UNITED STATES
Washington Times
By Renee Garfinkel – – Monday, January 4, 2016
When I hear about the latest bone-chilling crime committed by a member of a group, I ask, “Is this the action of a few very bad apples, or is there something rotten about the barrel?”
The question becomes more poignant when the “barrel” in question is a religious community. If you’re fortunate enough to belong to a religious community, you know its many benefits — fellowship, mutual aid, spiritual connection and worship, to name a few. Perhaps the greatest spiritual gift is the opportunity for self-examination that supports moral change and personal growth. Every religion I know of includes the possibility for individual repair, repentance and renewal.
But what happens when the community itself is in need of repair? What if problems in the community implicate a “bad barrel?”
Too often, a religious community will resist facing the possibility of its own culpability in the moral failures of its members. The current movie “Spotlight” brings to the screen the real-life situation of pedophile priests in the Catholic Church. The church and the larger Boston community colluded in denial and cover-ups for many years.
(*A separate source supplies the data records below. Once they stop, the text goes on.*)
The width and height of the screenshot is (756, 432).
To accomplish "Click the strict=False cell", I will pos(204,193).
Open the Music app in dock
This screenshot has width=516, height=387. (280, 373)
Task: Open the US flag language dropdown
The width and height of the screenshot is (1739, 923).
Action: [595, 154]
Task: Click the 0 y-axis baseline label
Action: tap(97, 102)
Those who tried to expose the crimes found themselves sidelined, maligned and intimidated. It took an outsider with investigative resources and the power of the press, a new, non-Bostonian editor of the Boston Globe, to see that the problem was systemic. It led up through the highest levels.
Boston was indeed a bad barrel. Only when that truth was faced could the institution begin to change, its victims begin to heal.